> Exercice court 1
Recopiez intégralement l'article sur les défilés de Balenciaga et de Givenchy, sans rien y changer.

Chez Balenciaga, les nouvelles technologies ont été mises dimanche au service de la mode, avec des vêtements confectionnés en 3D et présentés dans un tunnel anxiogène, tandis que Givenchy a confondu les codes du vestiaire masculin et féminin.
Le directeur artistique de Balenciaga Demna Gvasalia a invité à Saint-Denis où les mannequins, hommes et femmes, certains âgés, en vestes aux épaules carrées, en robes tantôt moulantes, tantôt fluides, ont déambulé dans un tunnel d’écrans, offrant ainsi une immersion sensorielle dans un monde inquiétant aux paysages surnaturels.
Sentiment de panique
La vidéo réalisée par Jon Rafman, artiste et cinéaste canadien connu pour ses recherches sur l’impact de la technologie sur l’homme, débute avec l’apparition soudaine du “blue screen of death”. Ce message affiché par un ordinateur provoque un sentiment de panique.
La projection de substances liquides numérisées – en bleu, rouge, noir – fait perdre pied.
“Rien ne m’angoisse en ce moment, mais j’ai dévoilé dans ce show tout ce qui m’angoissait avant”, expliqué Demna Gvasalia, directeur artistique de Balenciaga d’origine géorgienne à l’AFP. “Regardez ce qui se passe autour de nous. Mon œuvre c’est le miroir de mon âme”.

> Enregistrements fournis
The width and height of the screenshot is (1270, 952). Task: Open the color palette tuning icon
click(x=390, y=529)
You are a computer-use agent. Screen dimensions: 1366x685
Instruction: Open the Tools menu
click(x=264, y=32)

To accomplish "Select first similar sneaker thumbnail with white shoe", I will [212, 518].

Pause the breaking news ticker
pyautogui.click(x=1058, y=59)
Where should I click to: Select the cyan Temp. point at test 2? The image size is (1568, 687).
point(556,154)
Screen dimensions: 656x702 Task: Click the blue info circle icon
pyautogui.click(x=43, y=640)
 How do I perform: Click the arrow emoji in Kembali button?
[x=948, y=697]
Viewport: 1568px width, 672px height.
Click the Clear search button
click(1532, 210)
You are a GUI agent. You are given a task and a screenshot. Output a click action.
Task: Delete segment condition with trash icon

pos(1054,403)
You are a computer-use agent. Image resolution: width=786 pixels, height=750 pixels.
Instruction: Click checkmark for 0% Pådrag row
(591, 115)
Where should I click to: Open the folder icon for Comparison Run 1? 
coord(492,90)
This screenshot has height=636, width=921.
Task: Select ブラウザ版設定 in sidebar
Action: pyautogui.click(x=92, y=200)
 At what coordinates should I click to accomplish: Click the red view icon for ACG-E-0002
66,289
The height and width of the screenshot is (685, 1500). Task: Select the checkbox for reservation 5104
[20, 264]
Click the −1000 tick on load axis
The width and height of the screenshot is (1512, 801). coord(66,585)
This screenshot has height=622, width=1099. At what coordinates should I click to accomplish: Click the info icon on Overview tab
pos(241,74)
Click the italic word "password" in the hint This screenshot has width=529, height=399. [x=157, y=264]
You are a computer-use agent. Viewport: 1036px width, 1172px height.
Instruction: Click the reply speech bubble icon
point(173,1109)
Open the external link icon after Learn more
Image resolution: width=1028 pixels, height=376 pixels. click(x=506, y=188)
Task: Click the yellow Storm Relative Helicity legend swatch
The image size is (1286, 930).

> Exercice court 2
Mettez sous forme de liste JSON de chaînes les lignes des enregistrements, une chaîne par ligne et sans les lignes vides. Partez du tout début des enregistrements et arrêtez-vous après la ligne qui contient "click(1532, 210)", celle-ci comprise.

> Réponse finale 1
Chez Balenciaga, les nouvelles technologies ont été mises dimanche au service de la mode, avec des vêtements confectionnés en 3D et présentés dans un tunnel anxiogène, tandis que Givenchy a confondu les codes du vestiaire masculin et féminin.
Le directeur artistique de Balenciaga Demna Gvasalia a invité à Saint-Denis où les mannequins, hommes et femmes, certains âgés, en vestes aux épaules carrées, en robes tantôt moulantes, tantôt fluides, ont déambulé dans un tunnel d’écrans, offrant ainsi une immersion sensorielle dans un monde inquiétant aux paysages surnaturels.
Sentiment de panique
La vidéo réalisée par Jon Rafman, artiste et cinéaste canadien connu pour ses recherches sur l’impact de la technologie sur l’homme, débute avec l’apparition soudaine du “blue screen of death”. Ce message affiché par un ordinateur provoque un sentiment de panique.
La projection de substances liquides numérisées – en bleu, rouge, noir – fait perdre pied.
“Rien ne m’angoisse en ce moment, mais j’ai dévoilé dans ce show tout ce qui m’angoissait avant”, expliqué Demna Gvasalia, directeur artistique de Balenciaga d’origine géorgienne à l’AFP. “Regardez ce qui se passe autour de nous. Mon œuvre c’est le miroir de mon âme”.

> Réponse finale 2
[
  "The width and height of the screenshot is (1270, 952). Task: Open the color palette tuning icon",
  "click(x=390, y=529)",
  "You are a computer-use agent. Screen dimensions: 1366x685",
  "Instruction: Open the Tools menu",
  "click(x=264, y=32)",
  "To accomplish \"Select first similar sneaker thumbnail with white shoe\", I will [212, 518].",
  "Pause the breaking news ticker",
  "pyautogui.click(x=1058, y=59)",
  "Where should I click to: Select the cyan Temp. point at test 2? The image size is (1568, 687).",
  "point(556,154)",
  "Screen dimensions: 656x702 Task: Click the blue info circle icon",
  "pyautogui.click(x=43, y=640)",
  " How do I perform: Click the arrow emoji in Kembali button?",
  "[x=948, y=697]",
  "Viewport: 1568px width, 672px height.",
  "Click the Clear search button",
  "click(1532, 210)"
]